Each line from the one with "Kampfrichter (47, 434)" through the last line of the material is to be printed exactly; no other line and no picture belongs in the copy.
_ _ _ _ _ _ _
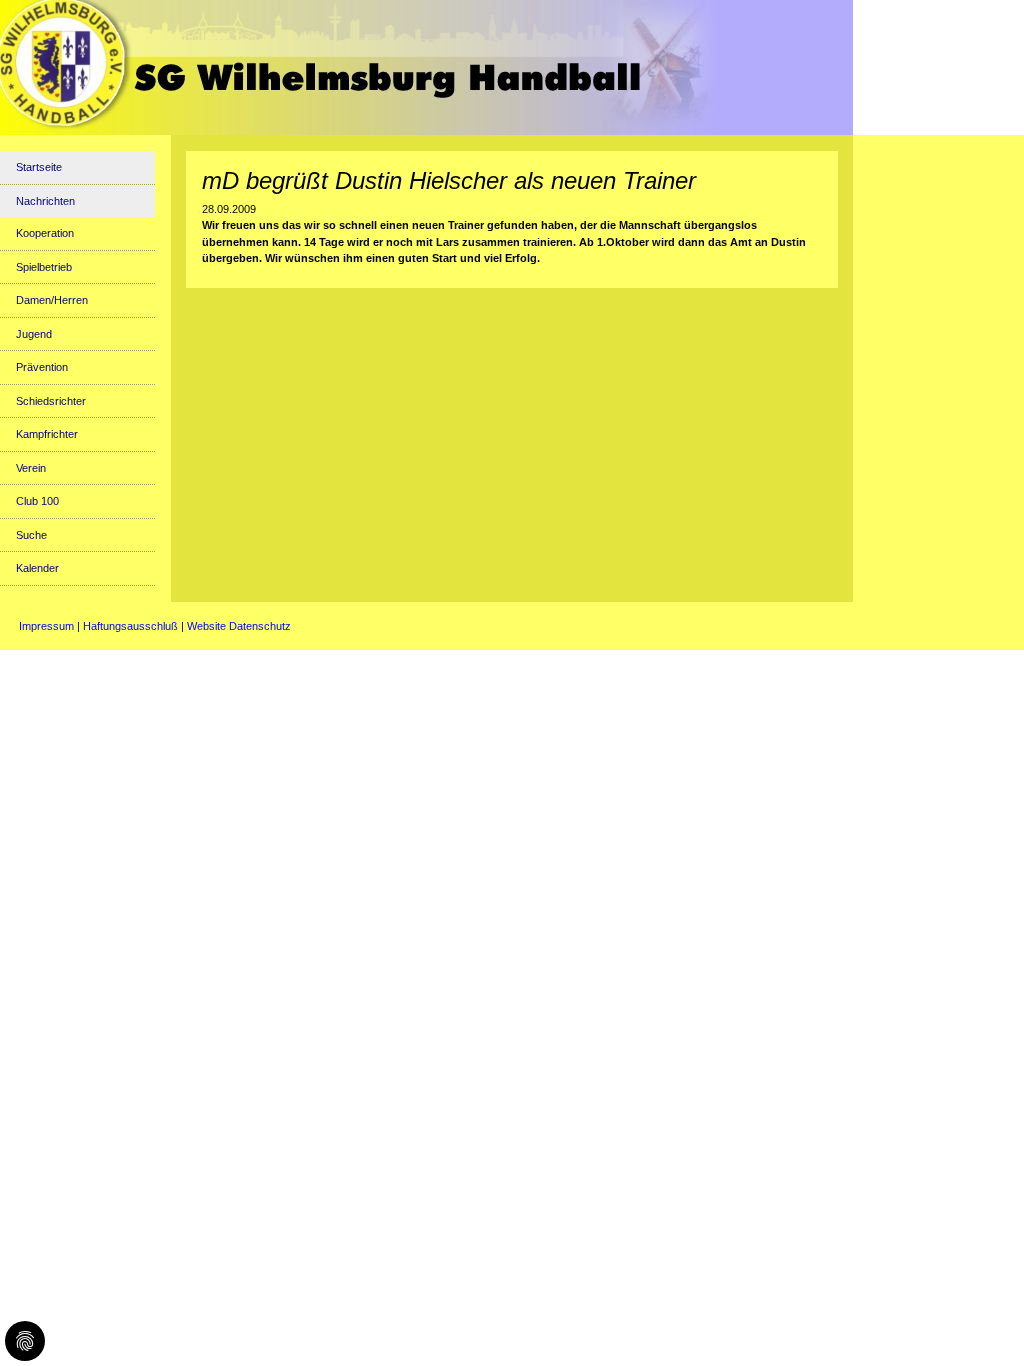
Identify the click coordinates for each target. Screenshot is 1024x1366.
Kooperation (45, 233)
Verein (31, 468)
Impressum (46, 626)
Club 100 (37, 501)
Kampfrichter (47, 434)
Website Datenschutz (239, 626)
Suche (31, 535)
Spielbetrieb (44, 267)
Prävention (42, 367)
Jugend (34, 334)
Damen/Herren (52, 300)
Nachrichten (45, 201)
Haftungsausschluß (130, 626)
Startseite (39, 167)
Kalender (37, 568)
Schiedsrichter (51, 401)
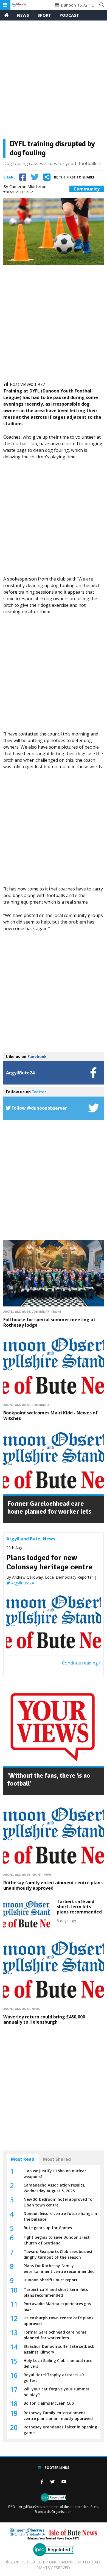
_ _ _ _ _ _ _
** Written solution **
Kampfrichter (47, 434)
Website Datenschutz (239, 626)
Suche (31, 535)
Spielbetrieb (44, 267)
Prävention (42, 367)
Jugend (34, 334)
Damen/Herren (52, 300)
Nachrichten (45, 201)
Haftungsausschluß (130, 626)
Startseite (39, 167)
Kalender (37, 568)
Schiedsrichter (51, 401)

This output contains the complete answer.